__Extracted records__
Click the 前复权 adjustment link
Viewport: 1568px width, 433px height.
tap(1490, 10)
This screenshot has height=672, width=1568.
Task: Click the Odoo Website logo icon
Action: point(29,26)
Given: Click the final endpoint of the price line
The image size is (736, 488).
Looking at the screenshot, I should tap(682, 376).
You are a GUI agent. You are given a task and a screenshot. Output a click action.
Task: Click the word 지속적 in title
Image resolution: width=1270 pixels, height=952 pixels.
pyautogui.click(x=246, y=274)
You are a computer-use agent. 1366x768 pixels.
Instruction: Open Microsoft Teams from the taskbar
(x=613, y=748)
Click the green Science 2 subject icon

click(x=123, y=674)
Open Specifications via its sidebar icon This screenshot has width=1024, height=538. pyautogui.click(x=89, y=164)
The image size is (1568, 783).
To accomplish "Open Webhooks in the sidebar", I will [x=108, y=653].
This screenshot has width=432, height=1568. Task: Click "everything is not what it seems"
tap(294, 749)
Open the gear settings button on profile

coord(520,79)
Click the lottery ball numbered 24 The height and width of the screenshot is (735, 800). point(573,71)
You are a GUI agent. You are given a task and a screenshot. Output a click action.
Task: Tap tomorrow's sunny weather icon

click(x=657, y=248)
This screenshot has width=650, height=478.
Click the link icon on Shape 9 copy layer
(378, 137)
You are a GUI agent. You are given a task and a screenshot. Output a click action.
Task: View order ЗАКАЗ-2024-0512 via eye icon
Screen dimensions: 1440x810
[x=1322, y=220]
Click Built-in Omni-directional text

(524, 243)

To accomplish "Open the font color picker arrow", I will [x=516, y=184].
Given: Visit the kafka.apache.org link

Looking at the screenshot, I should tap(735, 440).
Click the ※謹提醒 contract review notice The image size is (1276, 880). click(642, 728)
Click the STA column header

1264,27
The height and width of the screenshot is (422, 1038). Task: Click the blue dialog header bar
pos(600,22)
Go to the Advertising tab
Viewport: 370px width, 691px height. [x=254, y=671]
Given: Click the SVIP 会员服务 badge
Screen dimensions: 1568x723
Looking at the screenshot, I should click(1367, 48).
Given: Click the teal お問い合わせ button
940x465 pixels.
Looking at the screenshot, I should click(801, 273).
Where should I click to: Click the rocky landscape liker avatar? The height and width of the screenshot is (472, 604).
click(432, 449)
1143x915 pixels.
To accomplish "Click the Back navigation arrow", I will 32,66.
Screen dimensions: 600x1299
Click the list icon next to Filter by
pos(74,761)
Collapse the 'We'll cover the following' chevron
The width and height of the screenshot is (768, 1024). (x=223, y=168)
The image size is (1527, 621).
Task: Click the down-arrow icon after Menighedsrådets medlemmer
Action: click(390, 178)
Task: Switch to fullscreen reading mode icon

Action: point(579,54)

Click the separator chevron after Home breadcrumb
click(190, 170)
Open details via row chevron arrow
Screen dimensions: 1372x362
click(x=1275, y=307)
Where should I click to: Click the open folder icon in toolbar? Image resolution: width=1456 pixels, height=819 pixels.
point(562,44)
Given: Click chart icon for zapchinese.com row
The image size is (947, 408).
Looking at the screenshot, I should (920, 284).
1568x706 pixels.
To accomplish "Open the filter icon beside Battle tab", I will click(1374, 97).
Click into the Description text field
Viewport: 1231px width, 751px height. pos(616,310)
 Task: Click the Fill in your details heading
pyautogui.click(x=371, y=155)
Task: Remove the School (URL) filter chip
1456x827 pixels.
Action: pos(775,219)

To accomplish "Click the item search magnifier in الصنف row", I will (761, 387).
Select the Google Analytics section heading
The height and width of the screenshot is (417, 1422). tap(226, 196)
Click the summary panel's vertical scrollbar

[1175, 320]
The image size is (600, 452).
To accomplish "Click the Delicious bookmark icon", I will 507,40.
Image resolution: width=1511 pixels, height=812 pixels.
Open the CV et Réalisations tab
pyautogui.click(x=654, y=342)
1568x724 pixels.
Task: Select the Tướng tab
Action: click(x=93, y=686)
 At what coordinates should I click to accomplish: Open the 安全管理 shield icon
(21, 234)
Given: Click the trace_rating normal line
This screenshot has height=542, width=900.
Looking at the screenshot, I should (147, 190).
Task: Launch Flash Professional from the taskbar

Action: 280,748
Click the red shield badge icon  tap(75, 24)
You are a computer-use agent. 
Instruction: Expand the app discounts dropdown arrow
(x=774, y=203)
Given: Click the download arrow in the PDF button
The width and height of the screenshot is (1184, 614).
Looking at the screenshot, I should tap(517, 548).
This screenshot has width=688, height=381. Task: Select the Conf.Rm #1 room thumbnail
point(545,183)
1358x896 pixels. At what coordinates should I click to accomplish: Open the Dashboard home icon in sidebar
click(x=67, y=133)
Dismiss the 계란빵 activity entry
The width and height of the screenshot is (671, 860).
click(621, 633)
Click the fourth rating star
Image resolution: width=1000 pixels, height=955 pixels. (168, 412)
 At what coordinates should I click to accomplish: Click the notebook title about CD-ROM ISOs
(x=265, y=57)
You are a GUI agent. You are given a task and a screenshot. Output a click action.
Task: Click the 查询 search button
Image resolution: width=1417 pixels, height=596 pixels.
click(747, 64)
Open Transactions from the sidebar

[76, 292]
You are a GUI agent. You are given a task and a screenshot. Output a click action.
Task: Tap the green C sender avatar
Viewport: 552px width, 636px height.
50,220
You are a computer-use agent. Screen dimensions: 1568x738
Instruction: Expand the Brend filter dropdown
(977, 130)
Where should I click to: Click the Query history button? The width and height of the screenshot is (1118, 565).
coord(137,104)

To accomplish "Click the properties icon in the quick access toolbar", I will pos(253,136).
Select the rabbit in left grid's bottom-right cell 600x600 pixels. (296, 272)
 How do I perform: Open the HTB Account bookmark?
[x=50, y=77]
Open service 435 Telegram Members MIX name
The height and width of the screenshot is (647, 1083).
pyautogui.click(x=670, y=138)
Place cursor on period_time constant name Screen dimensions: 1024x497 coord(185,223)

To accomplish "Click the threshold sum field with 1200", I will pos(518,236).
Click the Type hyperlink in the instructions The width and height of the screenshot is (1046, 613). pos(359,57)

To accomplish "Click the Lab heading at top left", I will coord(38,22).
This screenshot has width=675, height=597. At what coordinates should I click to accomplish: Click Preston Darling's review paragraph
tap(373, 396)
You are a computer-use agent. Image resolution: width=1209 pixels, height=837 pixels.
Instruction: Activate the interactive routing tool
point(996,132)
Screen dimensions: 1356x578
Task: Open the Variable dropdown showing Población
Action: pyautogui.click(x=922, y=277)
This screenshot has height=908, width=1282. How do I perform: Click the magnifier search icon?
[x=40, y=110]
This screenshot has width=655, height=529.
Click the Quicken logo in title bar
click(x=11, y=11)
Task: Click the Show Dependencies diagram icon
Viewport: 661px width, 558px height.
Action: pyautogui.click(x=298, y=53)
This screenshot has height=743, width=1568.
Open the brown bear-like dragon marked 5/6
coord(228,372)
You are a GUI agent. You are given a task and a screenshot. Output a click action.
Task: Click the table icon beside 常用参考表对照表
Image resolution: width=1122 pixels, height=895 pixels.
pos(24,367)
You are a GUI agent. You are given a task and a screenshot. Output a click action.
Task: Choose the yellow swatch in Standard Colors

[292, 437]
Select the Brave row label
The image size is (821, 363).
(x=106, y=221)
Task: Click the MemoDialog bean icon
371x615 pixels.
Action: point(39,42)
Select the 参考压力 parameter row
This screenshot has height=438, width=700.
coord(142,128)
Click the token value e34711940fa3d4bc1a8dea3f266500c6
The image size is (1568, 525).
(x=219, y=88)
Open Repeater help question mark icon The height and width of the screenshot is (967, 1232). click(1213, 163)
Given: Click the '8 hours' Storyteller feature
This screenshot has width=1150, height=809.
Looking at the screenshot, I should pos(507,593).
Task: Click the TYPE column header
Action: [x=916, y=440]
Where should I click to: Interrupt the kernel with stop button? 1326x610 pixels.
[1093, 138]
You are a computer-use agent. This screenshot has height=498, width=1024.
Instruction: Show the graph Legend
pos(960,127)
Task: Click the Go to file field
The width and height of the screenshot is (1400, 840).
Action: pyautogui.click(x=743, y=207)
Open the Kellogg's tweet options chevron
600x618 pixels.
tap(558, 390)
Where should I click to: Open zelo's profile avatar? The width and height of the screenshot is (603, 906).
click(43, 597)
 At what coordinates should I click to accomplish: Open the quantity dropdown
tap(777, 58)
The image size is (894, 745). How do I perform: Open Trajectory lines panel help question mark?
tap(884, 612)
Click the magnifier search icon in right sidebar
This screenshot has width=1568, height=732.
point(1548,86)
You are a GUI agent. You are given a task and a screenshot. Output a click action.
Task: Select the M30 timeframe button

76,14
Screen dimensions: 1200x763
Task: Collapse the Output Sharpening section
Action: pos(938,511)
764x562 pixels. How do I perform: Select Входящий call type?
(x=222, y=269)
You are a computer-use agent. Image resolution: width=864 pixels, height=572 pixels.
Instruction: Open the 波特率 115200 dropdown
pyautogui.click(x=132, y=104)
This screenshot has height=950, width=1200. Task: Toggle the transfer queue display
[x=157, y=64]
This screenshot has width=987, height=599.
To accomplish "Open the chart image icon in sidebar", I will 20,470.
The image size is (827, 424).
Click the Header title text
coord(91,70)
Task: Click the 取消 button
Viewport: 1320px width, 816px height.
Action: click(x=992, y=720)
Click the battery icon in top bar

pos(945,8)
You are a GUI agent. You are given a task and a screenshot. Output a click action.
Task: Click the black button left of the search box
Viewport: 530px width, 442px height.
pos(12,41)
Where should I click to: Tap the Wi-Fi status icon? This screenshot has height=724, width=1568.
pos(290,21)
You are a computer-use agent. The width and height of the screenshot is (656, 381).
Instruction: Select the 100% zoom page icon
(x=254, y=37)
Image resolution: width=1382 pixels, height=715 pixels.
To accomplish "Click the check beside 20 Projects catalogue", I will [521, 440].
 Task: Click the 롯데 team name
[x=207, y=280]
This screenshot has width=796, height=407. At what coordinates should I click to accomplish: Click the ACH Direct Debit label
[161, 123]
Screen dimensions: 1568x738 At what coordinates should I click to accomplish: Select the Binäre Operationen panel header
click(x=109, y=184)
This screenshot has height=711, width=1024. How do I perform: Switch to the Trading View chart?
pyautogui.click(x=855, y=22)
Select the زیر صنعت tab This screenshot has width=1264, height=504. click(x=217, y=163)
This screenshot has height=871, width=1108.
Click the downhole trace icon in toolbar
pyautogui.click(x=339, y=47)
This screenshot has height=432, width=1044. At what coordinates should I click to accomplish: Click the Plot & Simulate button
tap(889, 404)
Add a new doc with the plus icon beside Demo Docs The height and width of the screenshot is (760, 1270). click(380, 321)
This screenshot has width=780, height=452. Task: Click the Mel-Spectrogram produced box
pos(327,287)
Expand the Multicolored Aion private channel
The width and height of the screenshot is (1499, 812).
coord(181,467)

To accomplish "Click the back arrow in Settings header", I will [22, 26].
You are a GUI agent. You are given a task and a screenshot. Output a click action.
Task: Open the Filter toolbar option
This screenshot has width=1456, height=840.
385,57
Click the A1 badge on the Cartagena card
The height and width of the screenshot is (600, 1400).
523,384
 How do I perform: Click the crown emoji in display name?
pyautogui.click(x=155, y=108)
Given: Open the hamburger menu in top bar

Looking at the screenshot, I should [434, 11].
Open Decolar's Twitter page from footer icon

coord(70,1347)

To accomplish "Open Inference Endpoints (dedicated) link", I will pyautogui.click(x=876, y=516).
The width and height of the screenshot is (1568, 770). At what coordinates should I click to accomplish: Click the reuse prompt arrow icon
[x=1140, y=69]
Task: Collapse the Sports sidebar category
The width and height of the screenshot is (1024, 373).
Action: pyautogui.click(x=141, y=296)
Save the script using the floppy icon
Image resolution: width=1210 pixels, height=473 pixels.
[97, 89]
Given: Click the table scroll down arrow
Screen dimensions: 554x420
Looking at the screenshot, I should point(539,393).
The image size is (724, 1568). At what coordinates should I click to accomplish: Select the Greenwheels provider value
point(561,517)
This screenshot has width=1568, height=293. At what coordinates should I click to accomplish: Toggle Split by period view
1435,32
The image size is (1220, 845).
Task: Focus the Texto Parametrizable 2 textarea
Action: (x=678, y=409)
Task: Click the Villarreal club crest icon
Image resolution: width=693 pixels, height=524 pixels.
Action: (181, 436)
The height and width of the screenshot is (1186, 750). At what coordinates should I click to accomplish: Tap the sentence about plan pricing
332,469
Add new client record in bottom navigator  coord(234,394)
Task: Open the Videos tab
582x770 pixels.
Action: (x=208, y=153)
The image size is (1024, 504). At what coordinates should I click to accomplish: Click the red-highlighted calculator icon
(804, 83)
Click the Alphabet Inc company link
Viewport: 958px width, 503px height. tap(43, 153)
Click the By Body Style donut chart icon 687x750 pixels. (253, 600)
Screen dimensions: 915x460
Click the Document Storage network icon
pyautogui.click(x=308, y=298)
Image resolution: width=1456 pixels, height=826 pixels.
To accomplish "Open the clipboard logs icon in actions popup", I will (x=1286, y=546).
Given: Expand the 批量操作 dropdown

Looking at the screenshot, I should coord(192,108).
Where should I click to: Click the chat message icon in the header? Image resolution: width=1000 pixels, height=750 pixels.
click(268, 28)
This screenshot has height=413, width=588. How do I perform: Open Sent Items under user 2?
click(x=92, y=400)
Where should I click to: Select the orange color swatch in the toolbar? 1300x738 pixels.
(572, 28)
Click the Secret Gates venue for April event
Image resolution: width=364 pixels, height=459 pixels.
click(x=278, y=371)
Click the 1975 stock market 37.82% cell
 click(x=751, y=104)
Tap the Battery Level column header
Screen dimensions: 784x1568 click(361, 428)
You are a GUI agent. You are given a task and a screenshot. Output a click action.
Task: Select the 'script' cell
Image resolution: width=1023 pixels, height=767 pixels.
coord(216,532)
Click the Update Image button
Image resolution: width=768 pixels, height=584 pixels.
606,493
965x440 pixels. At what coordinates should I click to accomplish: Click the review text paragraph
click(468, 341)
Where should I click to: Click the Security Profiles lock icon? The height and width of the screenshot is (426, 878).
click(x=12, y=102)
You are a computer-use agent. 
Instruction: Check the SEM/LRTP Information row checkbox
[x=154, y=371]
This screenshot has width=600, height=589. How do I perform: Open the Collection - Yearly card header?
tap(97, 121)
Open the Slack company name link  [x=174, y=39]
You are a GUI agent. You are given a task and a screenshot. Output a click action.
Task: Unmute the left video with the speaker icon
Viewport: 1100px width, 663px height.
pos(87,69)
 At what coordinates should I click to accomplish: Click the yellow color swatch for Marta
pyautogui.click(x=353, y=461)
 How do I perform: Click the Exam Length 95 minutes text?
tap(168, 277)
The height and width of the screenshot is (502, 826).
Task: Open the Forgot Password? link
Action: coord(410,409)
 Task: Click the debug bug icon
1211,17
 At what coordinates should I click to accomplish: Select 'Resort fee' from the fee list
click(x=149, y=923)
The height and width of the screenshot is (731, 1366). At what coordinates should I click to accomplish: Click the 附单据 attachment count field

__Task item__
Find and copy each line of the material that holds the word "table".

__Exercise solution__
Task: Click the table icon beside 常用参考表对照表
Given: Click the table scroll down arrow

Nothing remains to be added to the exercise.